In their new report, UN investigators once again accuse them of having “committed massive violations of human rights and international humanitarian law, many of which can be assimilated to war crimes and/or crimes against humanity “, including torture, rape, sexual slavery and persecution based on ethnicity and gender.
The RSF are in particular “responsible for large-scale sexual violence in the areas they control,” the statement said.
“The vast majority of cases of rape and other forms of sexual violence documented” in the report are attributed to the RSF and, for the Darfur region, to their allies, the Janjawid militia, he underlines.

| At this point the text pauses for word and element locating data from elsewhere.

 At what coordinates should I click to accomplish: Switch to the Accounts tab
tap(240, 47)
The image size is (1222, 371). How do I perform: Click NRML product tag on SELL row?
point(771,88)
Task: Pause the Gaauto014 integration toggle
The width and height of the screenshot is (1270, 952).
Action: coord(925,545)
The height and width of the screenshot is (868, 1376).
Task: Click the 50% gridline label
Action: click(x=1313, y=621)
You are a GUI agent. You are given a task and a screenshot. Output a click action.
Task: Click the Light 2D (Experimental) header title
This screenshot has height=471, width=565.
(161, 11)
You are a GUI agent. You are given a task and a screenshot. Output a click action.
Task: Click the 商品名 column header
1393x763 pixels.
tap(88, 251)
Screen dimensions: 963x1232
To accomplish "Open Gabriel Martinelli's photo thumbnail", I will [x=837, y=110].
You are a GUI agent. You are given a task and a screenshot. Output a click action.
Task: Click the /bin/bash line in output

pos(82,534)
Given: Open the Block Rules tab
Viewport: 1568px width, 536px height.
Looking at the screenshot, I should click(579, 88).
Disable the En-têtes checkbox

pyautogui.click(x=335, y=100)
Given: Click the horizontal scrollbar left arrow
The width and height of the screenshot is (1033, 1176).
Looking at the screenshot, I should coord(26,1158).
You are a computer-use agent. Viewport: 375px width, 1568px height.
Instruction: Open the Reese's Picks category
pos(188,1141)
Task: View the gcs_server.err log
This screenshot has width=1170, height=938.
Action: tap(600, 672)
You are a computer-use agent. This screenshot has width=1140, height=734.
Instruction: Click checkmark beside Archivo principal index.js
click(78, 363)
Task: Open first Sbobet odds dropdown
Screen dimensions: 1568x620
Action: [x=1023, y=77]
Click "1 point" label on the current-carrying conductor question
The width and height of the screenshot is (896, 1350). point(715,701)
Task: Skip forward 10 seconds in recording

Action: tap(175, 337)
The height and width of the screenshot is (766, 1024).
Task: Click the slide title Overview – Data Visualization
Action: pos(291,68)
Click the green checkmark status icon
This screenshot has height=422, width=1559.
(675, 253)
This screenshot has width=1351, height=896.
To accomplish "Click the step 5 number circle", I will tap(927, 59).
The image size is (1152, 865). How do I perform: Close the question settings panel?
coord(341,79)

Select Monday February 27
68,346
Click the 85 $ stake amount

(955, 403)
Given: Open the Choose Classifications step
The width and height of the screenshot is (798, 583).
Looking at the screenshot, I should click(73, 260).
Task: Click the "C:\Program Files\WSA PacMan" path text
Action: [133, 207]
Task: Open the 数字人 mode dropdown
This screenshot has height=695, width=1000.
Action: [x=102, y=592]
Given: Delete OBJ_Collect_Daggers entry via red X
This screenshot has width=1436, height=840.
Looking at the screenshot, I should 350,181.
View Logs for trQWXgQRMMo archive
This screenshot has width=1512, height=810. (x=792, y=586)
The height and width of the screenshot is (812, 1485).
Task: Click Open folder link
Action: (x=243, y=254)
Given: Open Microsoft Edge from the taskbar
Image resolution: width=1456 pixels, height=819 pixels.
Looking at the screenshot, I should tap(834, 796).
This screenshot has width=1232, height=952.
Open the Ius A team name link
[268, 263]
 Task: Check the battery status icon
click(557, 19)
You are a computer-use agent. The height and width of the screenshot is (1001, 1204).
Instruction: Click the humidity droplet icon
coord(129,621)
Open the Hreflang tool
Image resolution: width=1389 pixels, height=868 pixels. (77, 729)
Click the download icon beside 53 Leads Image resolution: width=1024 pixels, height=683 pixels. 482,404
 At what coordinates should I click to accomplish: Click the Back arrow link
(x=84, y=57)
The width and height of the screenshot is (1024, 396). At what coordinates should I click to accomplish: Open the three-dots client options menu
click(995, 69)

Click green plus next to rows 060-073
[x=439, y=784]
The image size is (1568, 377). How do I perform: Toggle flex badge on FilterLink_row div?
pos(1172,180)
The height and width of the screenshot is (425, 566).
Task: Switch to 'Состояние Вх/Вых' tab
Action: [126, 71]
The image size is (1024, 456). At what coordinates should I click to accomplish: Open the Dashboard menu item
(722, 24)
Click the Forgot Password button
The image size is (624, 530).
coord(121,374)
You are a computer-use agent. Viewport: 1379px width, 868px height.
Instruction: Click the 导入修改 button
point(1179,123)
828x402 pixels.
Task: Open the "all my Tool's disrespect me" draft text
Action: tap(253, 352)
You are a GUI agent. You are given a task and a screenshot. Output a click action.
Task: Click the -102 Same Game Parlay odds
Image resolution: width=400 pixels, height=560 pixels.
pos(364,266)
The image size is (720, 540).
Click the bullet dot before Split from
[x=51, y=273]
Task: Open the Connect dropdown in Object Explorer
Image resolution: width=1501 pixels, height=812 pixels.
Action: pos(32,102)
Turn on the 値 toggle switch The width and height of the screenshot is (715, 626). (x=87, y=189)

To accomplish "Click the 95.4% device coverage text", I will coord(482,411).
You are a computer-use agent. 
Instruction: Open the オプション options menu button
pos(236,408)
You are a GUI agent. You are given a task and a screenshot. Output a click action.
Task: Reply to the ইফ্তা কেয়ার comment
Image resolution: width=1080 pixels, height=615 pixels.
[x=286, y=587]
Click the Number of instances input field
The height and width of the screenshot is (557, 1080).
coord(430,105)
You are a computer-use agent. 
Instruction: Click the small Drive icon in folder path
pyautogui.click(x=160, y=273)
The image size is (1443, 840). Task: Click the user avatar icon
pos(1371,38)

The report also mentions “a few cases” involving the army, including military intelligence services. He notes that internally displaced civilians tend to flee to areas controlled by the army, “where it is more difficult for them to denounce” violations committed by the military. The fact-finding mission also received “credible information” regarding the rape of men and boys.
“Without accountability, the cycle of hatred and violence will continue. We must end impunity,” said mission member Joy Ngozi Ezeilo.
Investigators also call for the arms embargo on Darfur to be extended to the entire country. They also ask the authorities to cooperate with the International Criminal Court and hand over former dictator Omar al-Bashir to it.